The paper establishes connection of sliced-Wasserstein distance to Randon transform. From this viewpoint, a family of generalized SW distances are defined from generalized Randon transform. This enables a number of contributions including in particular non-linear slicing, and using only a single projection. Empirical evaluations shows the advantages of the proposed distance family over the classical sliced-Wasserstein distance such as much less iterations and better data generation quality. The problem is important. The analysis is new and convincing. Empirical evaluations also nicely demonstrate the proposed generalized distance scheme.
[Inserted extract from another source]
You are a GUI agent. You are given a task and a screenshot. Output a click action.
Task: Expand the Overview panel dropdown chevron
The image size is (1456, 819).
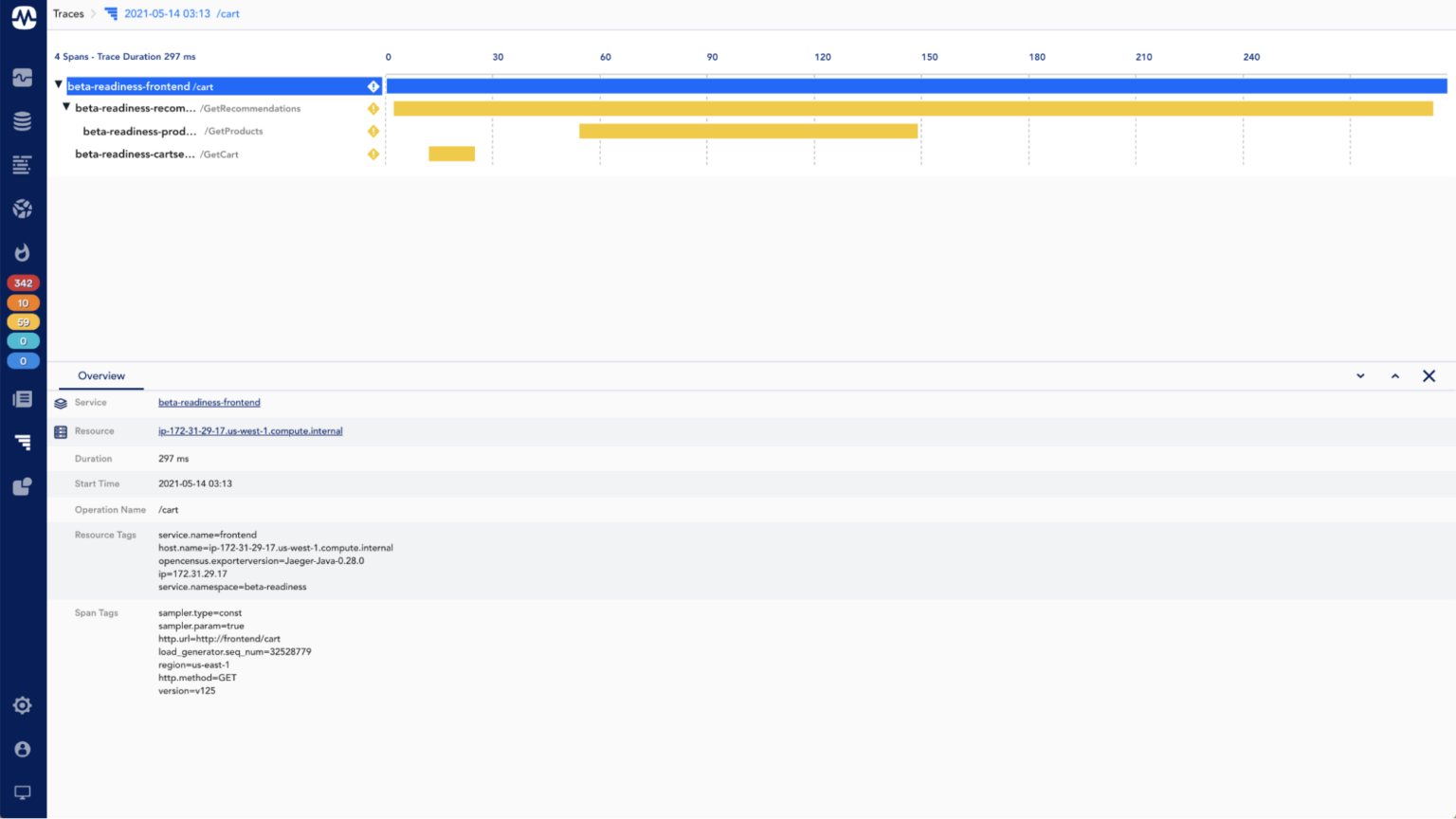click(1360, 375)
***** After Author Response and Reviewer Discussions ***** I have gone through all the other reviews, the meta-reviewer's comment, and the authors' feedback. I will keep my evaluation unchanged, and emphasize a point found by the meta-reviewer, that is the authors should not claim ReLU or leaky ReLU to satisfy the smooth conditions. **************************************************************** Originality: The methodology provided in this paper is, to our best knowledge, new. It is an innovative combination of the well-known techniques, namely the SW and Radon Transform. The paper is clearly different from the previous contributions and the related literature is sufficiently cited. Quality: The submission is technically sound. The claims are well supported by the analysis, although due to time restriction I have not gone through the proofs. This work is complete. The authors are honest about evaluating both the strengths and weakness of their work. Clarity: The submission is clearly and elegantly organized and written with good style. Since the proof is provided in the supplementary materials, it is sufficient for the expert readers to validate the claims. Significance: The results are obviously important. I believe that the method developed here would attract lots of interests and push the frontier of the research forward. For the suitable problems, the methodology would advance the state of the art in a demonstratable way. This paper provides unique theoretical approach.